The DataMasker class (services/dataMaskerService.js) provides three main methods:

maskContext(data)

Recursively walks any data structure (objects, arrays, strings) and replaces all detected IP addresses and hostnames with their masked equivalents. Returns a deep copy — the original data is never modified.

const masker = new DataMasker({ enabled: true });
const masked = masker.maskContext({
devices: [
{ name: 'core-rtr-01', ip: '192.168.1.1' },
{ name: 'edge-sw-02', ip: '10.0.0.50' }
]
});
// Result:
// {
// devices: [
// { name: 'device-001', ip: '192.0.2.1' },
// { name: 'device-002', ip: '198.51.100.1' }
// ]
// }

unmaskResponse(text)

Replaces all masked values in a string with their original values. Used on AI responses before returning them to the user.

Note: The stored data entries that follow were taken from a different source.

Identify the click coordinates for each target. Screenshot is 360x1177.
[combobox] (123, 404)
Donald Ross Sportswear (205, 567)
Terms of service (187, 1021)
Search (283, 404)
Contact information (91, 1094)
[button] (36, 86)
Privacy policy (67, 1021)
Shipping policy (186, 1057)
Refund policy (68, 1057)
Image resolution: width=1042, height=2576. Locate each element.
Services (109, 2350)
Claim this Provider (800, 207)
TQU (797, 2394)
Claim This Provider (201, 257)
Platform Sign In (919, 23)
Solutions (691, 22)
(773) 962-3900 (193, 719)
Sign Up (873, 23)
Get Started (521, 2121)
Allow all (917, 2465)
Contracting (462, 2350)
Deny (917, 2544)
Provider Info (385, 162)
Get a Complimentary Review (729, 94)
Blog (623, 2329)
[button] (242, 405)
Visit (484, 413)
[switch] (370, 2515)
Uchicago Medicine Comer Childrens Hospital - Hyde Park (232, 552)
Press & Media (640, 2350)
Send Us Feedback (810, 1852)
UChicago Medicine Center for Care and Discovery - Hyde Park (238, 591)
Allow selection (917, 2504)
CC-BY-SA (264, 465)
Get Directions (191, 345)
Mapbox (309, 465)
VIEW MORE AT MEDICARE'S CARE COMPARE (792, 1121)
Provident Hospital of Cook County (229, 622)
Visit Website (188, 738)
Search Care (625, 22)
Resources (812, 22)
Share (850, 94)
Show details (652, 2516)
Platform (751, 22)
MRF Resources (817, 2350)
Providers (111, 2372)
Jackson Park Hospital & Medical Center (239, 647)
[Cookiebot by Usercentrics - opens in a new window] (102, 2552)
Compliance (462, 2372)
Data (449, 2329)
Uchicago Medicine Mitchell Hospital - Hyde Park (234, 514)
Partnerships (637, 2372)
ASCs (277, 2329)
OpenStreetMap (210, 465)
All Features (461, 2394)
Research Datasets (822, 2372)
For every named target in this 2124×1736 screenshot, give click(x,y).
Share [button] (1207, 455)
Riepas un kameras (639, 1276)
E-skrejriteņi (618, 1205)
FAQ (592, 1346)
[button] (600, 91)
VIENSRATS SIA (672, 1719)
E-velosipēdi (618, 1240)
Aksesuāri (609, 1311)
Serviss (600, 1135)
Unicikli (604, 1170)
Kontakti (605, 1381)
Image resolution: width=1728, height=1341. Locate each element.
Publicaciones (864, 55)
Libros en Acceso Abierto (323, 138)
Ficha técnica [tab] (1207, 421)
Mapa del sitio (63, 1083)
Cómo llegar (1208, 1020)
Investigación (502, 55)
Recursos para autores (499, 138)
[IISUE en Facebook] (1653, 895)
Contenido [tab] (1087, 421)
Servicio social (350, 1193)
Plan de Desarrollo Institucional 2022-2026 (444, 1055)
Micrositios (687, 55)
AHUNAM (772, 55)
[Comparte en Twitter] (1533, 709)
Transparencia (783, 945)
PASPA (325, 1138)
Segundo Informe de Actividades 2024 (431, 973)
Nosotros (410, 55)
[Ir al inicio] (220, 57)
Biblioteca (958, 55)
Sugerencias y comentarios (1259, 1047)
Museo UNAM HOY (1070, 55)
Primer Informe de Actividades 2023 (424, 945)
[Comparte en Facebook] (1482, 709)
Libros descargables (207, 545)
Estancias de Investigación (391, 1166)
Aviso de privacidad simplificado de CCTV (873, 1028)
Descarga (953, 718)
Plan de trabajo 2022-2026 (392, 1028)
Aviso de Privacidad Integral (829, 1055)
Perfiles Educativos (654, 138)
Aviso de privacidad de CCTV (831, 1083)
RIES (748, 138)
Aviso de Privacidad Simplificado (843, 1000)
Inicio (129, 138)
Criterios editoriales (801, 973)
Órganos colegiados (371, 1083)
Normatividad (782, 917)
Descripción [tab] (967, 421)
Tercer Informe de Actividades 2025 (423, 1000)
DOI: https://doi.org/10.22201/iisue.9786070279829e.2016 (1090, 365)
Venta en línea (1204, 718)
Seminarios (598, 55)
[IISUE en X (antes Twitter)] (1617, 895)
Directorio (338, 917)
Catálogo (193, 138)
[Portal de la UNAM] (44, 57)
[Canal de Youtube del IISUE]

const response = "Device device-001 at 192.0.2.1 has high CPU usage.";
const unmasked = masker.unmaskResponse(response);
// "Device core-rtr-01 at 192.168.1.1 has high CPU usage."

unmaskObject(obj)

Like unmaskResponse, but recursively walks an object or array. Used when the AI returns structured JSON (such as report data).

getMappings()

Returns the current IP and hostname mapping tables. Useful for debugging:

console.log(masker.getMappings());
// {
// ips: { '192.168.1.1': '192.0.2.1', '10.0.0.50': '198.51.100.1' },
// hostnames: { 'core-rtr-01': 'device-001', 'edge-sw-02': 'device-002' }
// }

Security Considerations

Masking is per-request: Each API call creates a fresh DataMasker instance with new mappings. Mappings are not persisted or shared between requests.

Masking is not encryption: The anonymization uses simple substitution. It prevents accidental exposure of infrastructure details to external services but is not designed to withstand adversarial analysis.

Conversation history: When conversation history is sent for multi-turn chat, previous messages are not re-masked. If masking was disabled for earlier messages in a conversation, those messages retain their original content.

Graceful degradation: If the masker encounters an error, it defaults to disabled (pass-through) rather than blocking the AI feature entirely.

Some IPs are not masked

The masker detects Private IPv4 addresses using regex pattern matching. IPs embedded in unusual formats (hex, integer representation) may not be caught. Standard dotted-decimal notation is fully supported.